== Data in this exercise ==
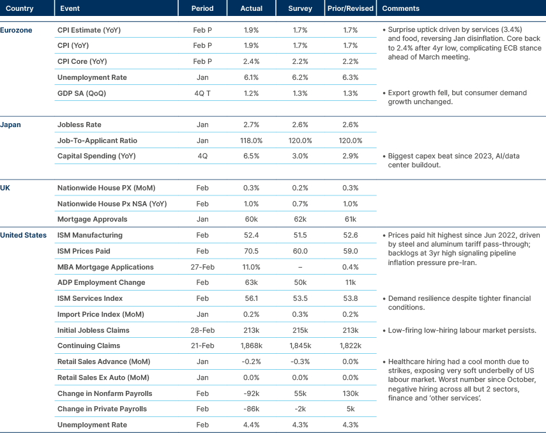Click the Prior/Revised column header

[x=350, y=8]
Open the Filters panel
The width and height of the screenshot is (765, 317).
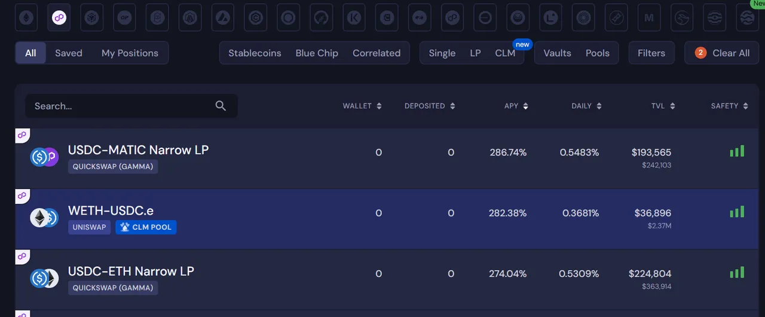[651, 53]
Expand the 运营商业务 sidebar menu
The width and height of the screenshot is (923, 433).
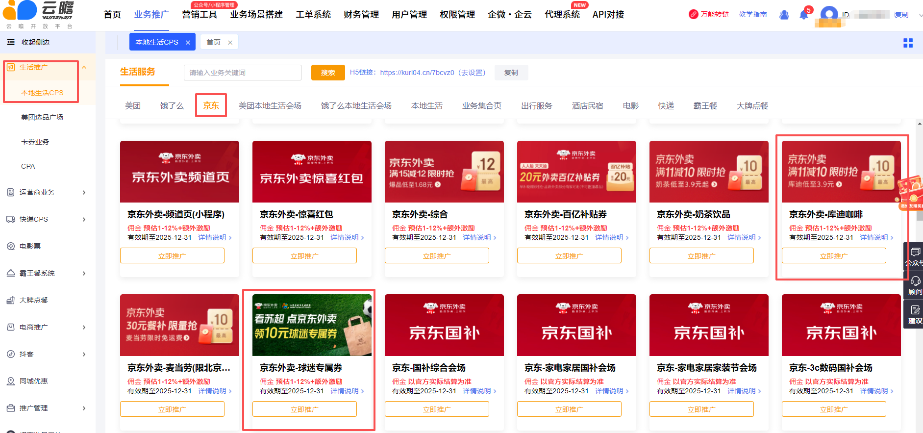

== The problem ==
Change "screenshot" to "image" throughout the records above, keeping everything else the same. Omit the pictures from your answer.

== The completed task ==
Click the Prior/Revised column header

[x=350, y=8]
Open the Filters panel
The width and height of the image is (765, 317).
[651, 53]
Expand the 运营商业务 sidebar menu
The width and height of the image is (923, 433).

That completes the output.